(Collected data entries)
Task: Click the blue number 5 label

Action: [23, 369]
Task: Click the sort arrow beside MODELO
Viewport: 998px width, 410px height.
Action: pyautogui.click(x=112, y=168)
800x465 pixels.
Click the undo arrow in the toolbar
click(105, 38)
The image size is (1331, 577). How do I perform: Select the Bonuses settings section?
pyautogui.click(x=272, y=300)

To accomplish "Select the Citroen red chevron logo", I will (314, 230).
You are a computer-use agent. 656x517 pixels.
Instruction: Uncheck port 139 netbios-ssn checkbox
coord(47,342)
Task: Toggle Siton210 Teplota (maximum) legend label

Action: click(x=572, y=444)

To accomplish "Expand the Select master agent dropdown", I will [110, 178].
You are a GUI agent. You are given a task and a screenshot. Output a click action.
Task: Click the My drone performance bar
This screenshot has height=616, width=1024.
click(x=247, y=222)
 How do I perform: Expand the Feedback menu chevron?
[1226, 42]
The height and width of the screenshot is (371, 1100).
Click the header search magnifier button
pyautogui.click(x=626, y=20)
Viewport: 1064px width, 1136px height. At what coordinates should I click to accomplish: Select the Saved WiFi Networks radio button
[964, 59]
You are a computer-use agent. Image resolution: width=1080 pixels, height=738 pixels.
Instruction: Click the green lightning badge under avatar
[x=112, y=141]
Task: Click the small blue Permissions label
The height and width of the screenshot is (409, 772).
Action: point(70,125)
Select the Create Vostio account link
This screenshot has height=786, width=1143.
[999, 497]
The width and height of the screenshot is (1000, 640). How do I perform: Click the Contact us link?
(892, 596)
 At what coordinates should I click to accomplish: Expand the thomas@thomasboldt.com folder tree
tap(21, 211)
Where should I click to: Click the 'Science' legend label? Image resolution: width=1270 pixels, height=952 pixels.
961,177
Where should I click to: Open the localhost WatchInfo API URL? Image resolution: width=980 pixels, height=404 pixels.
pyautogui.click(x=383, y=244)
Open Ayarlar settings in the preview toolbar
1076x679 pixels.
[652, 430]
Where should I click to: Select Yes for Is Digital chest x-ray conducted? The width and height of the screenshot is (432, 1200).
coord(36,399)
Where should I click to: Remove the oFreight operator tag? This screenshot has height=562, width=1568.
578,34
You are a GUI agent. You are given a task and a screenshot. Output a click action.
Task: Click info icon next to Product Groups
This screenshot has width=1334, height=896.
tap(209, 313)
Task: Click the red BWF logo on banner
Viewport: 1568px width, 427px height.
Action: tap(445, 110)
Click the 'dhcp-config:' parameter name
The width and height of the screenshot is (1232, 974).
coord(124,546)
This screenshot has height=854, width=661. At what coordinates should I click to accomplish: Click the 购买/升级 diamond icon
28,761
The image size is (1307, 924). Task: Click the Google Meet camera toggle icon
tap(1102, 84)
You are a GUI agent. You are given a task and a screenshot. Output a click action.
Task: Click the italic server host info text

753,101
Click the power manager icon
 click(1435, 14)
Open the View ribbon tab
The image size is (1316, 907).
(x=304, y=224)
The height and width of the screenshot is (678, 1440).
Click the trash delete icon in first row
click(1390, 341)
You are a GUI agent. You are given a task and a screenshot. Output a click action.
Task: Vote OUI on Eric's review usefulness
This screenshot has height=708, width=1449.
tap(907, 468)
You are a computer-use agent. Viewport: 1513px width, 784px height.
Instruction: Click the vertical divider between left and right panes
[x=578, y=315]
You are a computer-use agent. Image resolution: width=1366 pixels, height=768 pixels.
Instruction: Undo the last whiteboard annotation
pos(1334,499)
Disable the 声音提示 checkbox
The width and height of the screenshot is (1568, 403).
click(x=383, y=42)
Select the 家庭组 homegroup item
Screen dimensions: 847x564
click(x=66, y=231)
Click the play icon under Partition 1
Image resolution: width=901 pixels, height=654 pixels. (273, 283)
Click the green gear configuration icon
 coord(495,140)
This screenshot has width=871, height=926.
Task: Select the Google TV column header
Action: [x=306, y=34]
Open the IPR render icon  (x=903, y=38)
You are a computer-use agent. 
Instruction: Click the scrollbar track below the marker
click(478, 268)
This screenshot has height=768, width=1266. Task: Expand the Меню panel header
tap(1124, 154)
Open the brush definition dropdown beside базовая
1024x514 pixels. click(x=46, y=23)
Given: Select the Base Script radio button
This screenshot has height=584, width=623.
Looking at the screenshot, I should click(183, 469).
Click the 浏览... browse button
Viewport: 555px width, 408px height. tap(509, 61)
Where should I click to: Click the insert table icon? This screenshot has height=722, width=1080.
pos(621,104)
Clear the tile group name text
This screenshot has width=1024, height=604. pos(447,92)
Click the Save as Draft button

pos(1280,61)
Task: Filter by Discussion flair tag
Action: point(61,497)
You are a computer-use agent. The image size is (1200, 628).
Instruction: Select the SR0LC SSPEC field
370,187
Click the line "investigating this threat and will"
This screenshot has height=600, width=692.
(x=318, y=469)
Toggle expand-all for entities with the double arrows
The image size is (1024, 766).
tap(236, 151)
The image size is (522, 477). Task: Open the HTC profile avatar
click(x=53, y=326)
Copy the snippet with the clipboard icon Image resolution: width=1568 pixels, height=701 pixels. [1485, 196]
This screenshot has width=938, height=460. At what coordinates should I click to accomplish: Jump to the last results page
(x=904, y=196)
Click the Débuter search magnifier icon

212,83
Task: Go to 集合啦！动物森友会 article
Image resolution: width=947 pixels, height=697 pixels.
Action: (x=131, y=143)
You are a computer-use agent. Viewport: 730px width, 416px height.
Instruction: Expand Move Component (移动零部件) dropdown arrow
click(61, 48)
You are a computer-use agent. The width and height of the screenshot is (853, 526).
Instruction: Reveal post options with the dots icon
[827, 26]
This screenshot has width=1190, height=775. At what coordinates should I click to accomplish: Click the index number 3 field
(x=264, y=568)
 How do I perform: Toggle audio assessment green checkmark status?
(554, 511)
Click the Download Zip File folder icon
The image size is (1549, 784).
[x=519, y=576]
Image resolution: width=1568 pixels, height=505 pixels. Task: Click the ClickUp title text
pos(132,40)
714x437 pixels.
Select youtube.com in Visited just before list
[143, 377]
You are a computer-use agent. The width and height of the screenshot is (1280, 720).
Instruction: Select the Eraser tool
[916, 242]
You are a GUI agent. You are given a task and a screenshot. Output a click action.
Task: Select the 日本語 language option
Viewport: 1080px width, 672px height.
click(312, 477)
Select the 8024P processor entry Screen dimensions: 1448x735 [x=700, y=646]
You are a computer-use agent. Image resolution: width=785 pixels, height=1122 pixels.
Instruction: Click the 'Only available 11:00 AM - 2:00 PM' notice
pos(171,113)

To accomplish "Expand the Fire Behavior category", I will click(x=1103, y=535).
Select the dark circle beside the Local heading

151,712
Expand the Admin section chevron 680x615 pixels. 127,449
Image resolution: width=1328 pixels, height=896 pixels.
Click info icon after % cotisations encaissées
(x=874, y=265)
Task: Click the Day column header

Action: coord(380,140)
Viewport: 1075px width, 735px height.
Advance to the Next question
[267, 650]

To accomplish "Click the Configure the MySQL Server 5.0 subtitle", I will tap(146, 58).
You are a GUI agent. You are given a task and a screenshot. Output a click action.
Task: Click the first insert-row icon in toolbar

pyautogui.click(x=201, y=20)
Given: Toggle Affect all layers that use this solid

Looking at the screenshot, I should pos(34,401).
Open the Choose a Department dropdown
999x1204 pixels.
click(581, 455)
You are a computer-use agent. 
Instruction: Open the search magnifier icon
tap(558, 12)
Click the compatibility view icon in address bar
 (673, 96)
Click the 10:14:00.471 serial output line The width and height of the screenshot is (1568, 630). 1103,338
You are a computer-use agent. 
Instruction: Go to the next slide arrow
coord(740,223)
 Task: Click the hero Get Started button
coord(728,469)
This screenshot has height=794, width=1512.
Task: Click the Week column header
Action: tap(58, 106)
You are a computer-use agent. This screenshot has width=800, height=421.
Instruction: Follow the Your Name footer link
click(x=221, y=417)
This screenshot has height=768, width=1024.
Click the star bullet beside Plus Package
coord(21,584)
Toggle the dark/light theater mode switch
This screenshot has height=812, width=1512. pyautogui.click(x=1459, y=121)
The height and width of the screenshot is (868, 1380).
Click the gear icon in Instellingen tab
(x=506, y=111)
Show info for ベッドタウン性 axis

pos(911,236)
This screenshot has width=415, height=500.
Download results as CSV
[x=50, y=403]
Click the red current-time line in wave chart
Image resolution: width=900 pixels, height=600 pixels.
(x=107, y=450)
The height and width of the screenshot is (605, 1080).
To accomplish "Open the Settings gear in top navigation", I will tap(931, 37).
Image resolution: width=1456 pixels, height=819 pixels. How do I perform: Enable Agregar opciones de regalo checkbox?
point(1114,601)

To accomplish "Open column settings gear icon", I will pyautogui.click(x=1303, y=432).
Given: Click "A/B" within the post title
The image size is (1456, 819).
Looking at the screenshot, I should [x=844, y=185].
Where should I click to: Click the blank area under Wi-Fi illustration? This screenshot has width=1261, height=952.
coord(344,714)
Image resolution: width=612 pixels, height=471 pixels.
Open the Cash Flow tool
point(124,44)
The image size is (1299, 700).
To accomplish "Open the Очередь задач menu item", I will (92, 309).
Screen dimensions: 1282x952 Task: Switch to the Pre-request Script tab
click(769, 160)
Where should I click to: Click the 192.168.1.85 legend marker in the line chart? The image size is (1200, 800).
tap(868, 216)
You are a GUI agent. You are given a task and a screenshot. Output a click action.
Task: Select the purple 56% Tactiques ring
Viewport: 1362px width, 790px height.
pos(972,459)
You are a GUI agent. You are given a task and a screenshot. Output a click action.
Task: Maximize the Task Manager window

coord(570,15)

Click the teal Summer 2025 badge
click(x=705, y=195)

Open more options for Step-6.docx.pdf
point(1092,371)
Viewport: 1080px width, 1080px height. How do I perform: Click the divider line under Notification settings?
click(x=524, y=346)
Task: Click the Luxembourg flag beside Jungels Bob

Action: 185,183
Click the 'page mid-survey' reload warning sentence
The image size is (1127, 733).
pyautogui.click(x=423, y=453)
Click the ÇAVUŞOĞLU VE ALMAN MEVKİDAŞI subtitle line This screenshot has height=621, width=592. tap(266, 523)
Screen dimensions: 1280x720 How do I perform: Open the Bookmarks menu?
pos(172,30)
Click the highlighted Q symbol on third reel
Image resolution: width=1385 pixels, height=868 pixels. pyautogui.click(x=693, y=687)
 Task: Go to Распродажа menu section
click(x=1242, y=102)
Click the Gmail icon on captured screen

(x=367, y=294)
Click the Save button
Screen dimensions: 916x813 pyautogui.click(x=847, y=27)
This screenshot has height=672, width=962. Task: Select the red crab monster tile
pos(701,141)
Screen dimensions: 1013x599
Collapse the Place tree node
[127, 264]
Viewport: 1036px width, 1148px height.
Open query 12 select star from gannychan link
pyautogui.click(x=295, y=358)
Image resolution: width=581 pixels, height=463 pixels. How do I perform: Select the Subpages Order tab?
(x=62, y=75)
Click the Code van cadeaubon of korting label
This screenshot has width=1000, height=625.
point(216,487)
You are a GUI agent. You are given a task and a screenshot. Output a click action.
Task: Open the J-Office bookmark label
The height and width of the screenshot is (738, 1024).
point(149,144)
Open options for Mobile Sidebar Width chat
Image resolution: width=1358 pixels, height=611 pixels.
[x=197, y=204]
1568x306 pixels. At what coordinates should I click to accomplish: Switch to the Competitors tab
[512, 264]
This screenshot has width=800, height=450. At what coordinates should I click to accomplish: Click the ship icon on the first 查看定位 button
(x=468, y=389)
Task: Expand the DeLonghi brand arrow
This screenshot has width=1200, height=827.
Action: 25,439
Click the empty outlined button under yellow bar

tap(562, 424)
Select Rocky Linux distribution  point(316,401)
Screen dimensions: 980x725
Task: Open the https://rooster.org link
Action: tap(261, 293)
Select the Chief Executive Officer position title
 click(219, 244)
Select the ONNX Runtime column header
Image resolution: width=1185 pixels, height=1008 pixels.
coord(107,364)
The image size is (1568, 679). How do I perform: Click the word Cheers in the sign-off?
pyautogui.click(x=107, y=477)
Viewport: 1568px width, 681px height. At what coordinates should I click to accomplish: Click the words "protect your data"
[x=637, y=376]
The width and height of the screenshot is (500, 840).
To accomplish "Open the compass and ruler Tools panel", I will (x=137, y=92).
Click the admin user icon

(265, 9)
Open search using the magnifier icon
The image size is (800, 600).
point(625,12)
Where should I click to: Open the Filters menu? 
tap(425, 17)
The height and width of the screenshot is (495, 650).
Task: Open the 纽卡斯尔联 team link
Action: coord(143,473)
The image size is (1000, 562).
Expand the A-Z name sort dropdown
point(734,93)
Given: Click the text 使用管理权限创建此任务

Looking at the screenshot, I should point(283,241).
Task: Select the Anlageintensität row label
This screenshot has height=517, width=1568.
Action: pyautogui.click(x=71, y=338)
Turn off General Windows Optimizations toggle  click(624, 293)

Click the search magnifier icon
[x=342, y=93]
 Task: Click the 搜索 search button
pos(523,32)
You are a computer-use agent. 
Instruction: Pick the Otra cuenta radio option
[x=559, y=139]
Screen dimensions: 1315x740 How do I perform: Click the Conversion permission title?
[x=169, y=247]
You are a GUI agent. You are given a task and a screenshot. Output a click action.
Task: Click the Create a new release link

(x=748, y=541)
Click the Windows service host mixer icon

## Exercise requirements
Each line of the entries where the string "logo" occurs should be shown.

## Solution for this problem
To accomplish "Select the Citroen red chevron logo", I will (314, 230).
Task: Click the red BWF logo on banner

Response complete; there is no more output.